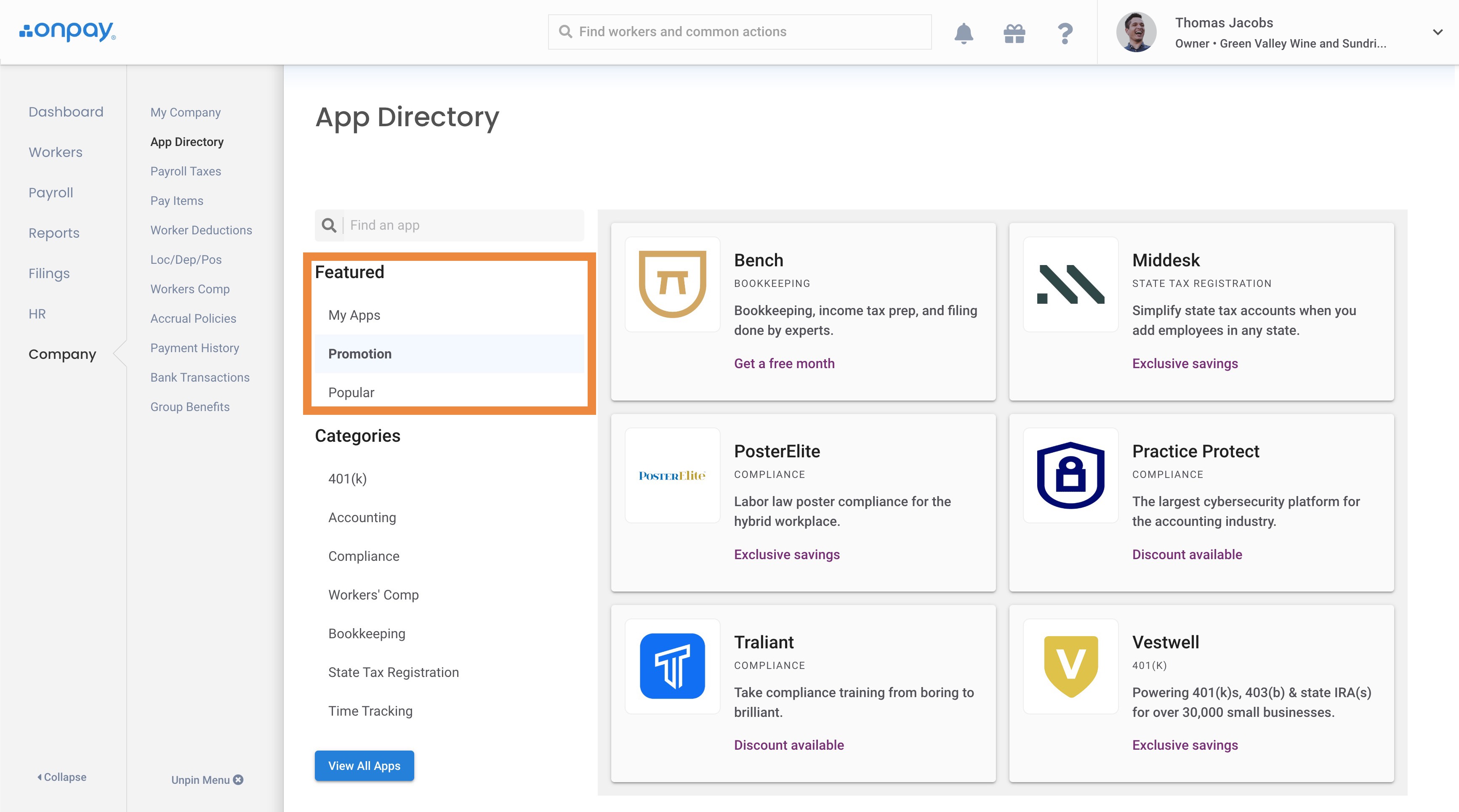Click the View All Apps button
Image resolution: width=1459 pixels, height=812 pixels.
(364, 766)
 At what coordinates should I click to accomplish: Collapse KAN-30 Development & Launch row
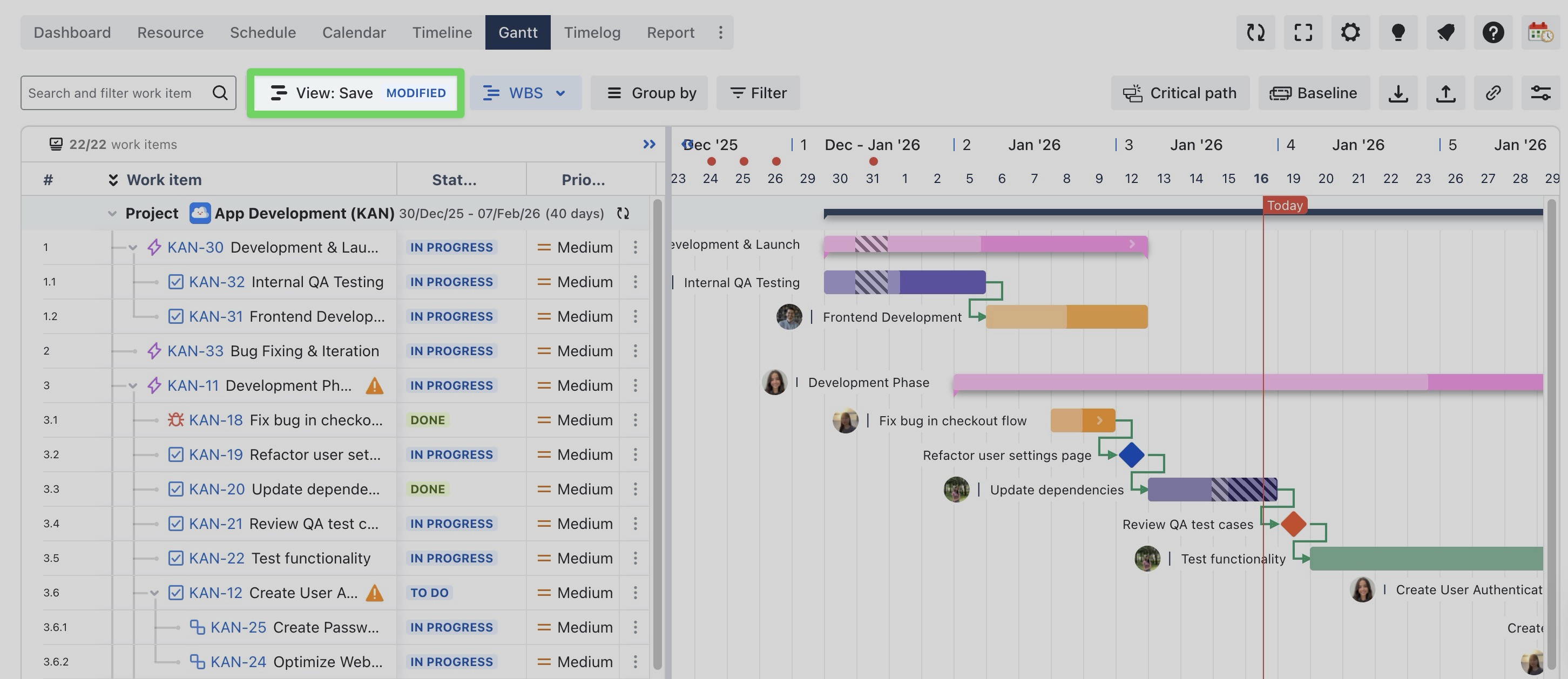tap(133, 248)
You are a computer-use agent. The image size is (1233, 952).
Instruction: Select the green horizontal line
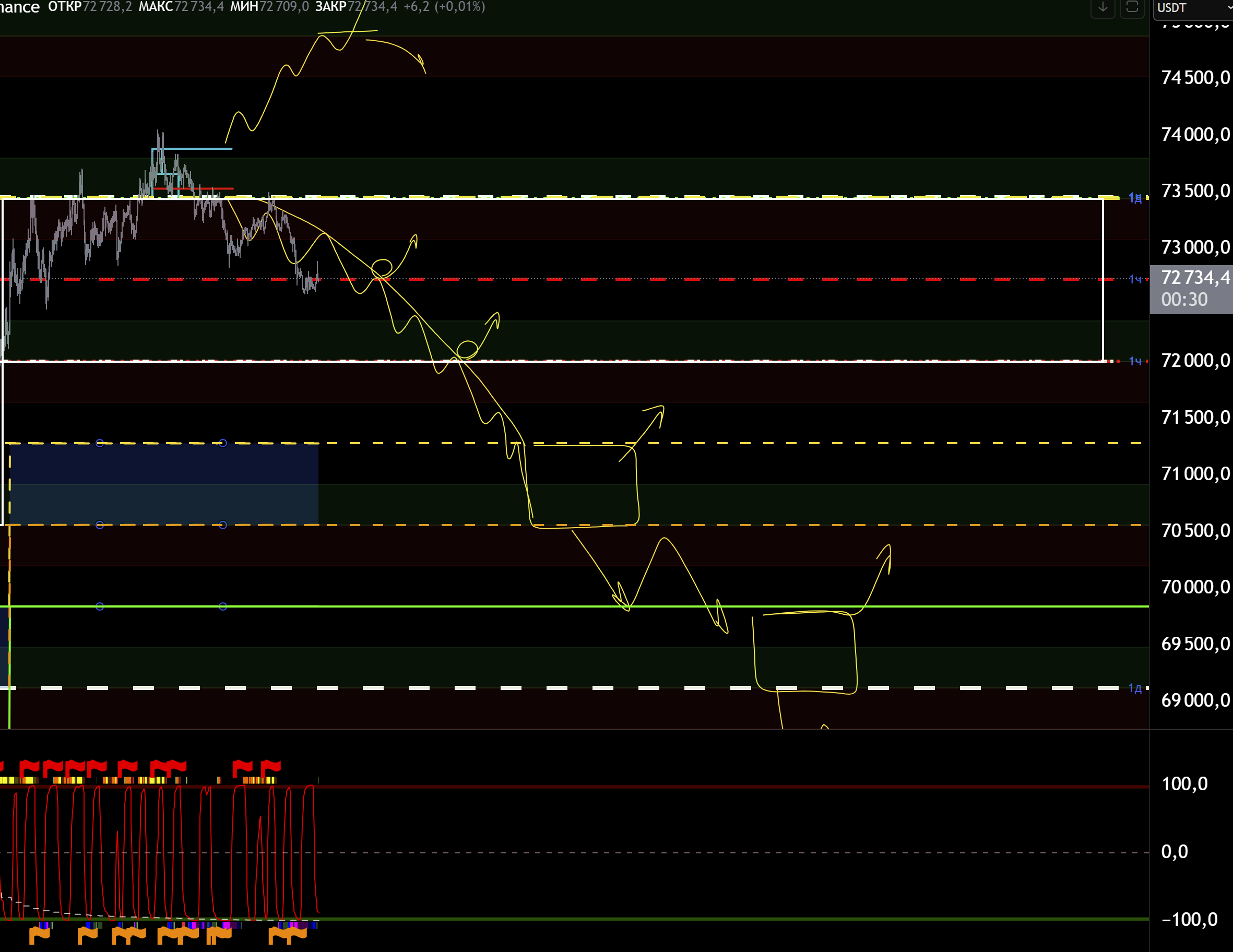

> Work item: A faithful copy is needed of the lines from the one containing "At what coordinates" through the last line of the data above, with pictures left out.

> Response to the task:
 At what coordinates should I click to accomplish: Collapse KAN-30 Development & Launch row
tap(133, 248)
You are a computer-use agent. The image size is (1233, 952).
Instruction: Select the green horizontal line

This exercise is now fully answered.